🤖 AI Summary
Existing formal verification methods operate at the function level, failing to address cross-module dependencies and the absence of global context in realistic multi-module projects. To bridge this gap, we propose the first repository-level automated verification paradigm: (1) we introduce RepoVBench, the first Verus-based repository-level benchmark; (2) we design a context-aware retrieval-augmented generation (RAG) framework that jointly models module dependency graphs, employs context-sensitive prompt engineering, and integrates the Verus verifier—balancing scalability and sample efficiency. Evaluated on RepoVBench, our approach achieves a 27% improvement over baselines; under constrained LLM budgets, it triples the proof success rate on existing benchmarks.

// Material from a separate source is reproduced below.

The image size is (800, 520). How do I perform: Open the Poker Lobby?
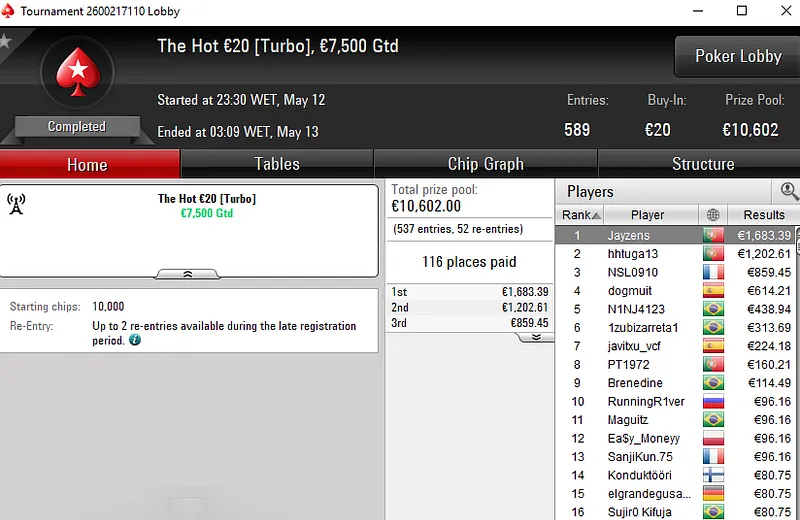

Our core contribution is the paradigm shift from function-level to repository-level formal verification, enabling end-to-end proof synthesis across modules while preserving semantic coherence and correctness guarantees.
📝 Abstract
Scaling automated formal verification to real-world projects requires resolving cross-module dependencies and global contexts, which are challenges overlooked by existing function-centric methods. We introduce RagVerus, a framework that synergizes retrieval-augmented generation with context-aware prompting to automate proof synthesis for multi-module repositories, achieving a 27% relative improvement on our novel RepoVBench benchmark -- the first repository-level dataset for Verus with 383 proof completion tasks. RagVerus triples proof pass rates on existing benchmarks under constrained language model budgets, demonstrating a scalable and sample-efficient verification.